Pulling a Trigger on a horsey judge: The case of Sigmund and Roys.

This is Judge Roy Moore.  This week Roy Moore rode his horse--high horse, hobby horse and real live horse-- to the polling place http://tinyurl.com/7b86972 in Etowa County, Alabama.  He was ejected from his post as state judge by his own colleagues back in 2004 when he wouldn't stop dragging his stone monument of the Ten Commandments into the courthouse, but now he's won again in the Republican primary and is expected to be reelected to the bench.  Presumably on election day Moore was also packing, as guns and horses seem to be de rigeur in Alabama politics these days, even if there may be a few of those infernal horseless carriages out and about.  http://www.youtube.com/watch?v=jU7fhIO7DG0&noredirect=1

This is Judge Roy Bean.  Known as the "hangin' judge" (unfairly notes his Wikipedia entry--he only sentenced 2 to death and one escaped), Roy Bean was a law unto himself, dispensing his own particular brand of justice in Pecos County, Texas in a place called Langtry, where the judge owned a saloon called the Jersey Lilly in honor of actress Lilly Langtry, who visited the town 10 months after Bean died on this day in 1903.  A quirky fictionalized biopic, The Life and Times of Judge Roy Bean, starring a bearded but still beautiful Paul Newman and directed by John Huston, featured a cameo of Ava Gardner as Lilly Langtry.  (Roy Bean was also portrayed by Walter Brennan in the Gary Cooper western, The Westerner.)

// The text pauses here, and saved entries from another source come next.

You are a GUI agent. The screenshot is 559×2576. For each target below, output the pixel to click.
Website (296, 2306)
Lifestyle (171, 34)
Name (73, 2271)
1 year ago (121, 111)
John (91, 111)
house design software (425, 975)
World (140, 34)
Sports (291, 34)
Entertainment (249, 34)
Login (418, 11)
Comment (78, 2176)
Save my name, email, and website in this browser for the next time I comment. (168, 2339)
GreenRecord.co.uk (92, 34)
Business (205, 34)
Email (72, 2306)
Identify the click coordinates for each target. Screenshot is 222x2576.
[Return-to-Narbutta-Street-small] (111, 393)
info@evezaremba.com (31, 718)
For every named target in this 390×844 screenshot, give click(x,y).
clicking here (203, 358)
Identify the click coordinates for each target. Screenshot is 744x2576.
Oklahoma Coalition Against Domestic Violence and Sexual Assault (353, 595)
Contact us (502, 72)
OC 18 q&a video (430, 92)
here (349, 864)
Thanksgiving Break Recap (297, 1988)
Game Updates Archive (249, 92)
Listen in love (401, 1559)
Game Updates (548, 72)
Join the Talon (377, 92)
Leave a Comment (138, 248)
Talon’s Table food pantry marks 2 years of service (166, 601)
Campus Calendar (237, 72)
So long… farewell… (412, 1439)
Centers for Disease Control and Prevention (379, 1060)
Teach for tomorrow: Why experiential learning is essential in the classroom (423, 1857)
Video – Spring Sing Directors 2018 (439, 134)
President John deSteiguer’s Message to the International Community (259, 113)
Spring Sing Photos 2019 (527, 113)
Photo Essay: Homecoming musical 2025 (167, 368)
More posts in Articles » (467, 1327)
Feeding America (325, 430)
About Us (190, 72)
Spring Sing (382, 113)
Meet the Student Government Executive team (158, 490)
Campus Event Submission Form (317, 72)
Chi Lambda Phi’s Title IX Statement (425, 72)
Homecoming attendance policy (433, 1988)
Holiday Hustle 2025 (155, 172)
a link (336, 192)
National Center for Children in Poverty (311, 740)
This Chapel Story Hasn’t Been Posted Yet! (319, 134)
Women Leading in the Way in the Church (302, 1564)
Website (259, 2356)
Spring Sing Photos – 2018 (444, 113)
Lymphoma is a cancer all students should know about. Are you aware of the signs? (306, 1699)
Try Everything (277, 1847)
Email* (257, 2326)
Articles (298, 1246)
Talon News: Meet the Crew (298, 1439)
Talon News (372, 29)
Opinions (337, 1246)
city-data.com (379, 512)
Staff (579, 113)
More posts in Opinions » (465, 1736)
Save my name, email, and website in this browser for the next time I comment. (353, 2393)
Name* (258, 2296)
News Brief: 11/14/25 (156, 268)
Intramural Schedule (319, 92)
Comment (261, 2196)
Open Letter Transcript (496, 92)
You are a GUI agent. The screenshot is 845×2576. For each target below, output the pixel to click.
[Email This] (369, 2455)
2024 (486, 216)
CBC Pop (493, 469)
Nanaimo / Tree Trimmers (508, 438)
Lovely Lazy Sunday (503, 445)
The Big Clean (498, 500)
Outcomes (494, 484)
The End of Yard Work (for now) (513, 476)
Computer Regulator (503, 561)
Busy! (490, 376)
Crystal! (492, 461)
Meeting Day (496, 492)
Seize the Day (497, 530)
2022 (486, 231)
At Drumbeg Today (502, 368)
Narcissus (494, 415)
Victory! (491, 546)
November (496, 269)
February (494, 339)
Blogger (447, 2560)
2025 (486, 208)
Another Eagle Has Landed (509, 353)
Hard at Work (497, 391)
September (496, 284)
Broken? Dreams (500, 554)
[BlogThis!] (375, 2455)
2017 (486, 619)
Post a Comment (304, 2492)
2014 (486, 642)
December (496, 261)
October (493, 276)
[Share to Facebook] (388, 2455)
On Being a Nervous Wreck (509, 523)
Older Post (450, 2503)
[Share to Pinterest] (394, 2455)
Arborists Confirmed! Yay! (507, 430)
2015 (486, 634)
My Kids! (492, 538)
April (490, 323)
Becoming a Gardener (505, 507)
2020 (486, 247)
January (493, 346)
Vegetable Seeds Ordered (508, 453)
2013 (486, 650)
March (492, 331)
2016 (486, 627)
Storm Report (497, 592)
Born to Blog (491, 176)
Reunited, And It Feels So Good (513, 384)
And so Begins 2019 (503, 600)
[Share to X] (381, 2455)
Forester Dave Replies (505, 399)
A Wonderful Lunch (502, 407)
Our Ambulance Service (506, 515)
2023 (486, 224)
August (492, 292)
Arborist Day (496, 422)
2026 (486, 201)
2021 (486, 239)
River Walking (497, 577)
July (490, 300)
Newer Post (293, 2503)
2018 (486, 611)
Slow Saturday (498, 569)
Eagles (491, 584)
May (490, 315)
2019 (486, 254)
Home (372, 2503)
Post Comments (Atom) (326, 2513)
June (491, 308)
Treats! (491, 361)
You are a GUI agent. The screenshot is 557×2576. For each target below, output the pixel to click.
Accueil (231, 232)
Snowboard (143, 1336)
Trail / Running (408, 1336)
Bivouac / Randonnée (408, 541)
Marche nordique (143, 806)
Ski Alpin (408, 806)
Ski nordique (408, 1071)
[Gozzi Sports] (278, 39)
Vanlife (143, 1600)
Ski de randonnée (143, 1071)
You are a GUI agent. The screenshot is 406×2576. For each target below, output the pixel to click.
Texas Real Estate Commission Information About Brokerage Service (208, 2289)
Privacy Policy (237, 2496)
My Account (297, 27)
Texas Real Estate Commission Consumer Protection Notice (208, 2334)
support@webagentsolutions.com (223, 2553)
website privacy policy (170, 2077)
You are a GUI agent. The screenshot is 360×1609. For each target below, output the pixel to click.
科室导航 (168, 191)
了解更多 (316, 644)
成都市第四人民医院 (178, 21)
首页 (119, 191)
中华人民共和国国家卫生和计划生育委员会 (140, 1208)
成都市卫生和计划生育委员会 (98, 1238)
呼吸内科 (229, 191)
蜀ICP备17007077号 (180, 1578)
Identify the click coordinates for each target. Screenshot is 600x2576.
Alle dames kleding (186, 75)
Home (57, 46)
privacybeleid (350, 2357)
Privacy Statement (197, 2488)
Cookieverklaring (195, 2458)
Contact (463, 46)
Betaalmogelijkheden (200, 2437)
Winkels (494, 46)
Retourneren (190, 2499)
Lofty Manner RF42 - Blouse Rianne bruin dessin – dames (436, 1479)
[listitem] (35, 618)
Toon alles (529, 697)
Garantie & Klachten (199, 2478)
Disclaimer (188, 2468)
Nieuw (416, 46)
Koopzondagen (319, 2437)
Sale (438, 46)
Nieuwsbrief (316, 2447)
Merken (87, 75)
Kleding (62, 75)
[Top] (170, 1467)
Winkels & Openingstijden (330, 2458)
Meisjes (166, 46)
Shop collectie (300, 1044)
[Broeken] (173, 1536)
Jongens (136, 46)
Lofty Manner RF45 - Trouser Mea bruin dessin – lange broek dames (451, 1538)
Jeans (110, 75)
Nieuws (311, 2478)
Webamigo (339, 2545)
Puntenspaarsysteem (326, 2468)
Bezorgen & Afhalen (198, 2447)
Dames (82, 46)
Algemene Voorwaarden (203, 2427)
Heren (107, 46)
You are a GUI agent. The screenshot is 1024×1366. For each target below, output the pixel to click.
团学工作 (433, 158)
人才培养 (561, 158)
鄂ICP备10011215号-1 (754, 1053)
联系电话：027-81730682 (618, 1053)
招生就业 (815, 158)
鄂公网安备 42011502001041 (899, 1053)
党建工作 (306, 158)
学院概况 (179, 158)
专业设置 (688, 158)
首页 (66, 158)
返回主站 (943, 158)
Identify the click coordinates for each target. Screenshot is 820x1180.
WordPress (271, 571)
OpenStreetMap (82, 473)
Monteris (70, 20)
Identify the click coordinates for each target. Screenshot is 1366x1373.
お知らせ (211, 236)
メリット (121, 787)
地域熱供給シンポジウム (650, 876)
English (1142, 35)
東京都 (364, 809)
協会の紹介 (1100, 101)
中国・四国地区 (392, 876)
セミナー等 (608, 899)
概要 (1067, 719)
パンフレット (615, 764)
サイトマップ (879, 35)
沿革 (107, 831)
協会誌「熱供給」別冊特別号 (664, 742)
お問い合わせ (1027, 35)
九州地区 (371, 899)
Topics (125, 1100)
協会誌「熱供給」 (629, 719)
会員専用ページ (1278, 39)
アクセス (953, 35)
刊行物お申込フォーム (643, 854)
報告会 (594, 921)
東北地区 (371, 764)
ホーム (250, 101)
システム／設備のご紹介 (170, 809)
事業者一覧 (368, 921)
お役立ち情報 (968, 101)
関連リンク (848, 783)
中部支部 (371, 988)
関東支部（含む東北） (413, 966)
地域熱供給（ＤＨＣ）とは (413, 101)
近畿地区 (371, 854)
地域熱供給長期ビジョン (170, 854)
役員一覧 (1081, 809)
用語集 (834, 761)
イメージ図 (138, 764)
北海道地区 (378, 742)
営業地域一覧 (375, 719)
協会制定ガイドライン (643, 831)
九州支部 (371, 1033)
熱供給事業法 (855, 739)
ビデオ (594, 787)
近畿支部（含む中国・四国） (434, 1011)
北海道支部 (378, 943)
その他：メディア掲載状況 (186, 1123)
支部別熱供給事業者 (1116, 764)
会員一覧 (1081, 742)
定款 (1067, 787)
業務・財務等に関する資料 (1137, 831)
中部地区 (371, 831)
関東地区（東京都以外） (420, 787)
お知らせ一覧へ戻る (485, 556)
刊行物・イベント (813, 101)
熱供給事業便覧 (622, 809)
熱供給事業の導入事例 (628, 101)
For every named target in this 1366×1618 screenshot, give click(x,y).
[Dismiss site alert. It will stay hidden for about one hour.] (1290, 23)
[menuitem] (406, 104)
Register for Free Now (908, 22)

This is Roy Rogers.  Born in 1911 as Leonard Slye, he grew up in a tenement in Cincinnati but moved with his family to California in the late twenties where he found success singing and playing the guitar.  When the singing cowboy/movie star Gene Autry walked out of a picture in a contract dispute, Leonard Slye was renamed Roy Rogers and began an immensely successful career in serialized westerns.  His trusty horse, by the way, was named Trigger.  Upon Trigger's death, he was stuffed and mounted, and in 2010, he was sold to a cable company.  http://www.usatoday.com/life/television/news/2010-07-14-roy-rogers-horse_N.htm

Do you think Judge Roy Moore's psyche would be assauged with a stuffed Trigger outside his courtroom instead of his stone commandments?  He couldn't pretend to be Charlton Heston, but a pretend cowboy pretending he's Judge Roy Bean? I'd call that a judicious compromise.  Even Freud might approve.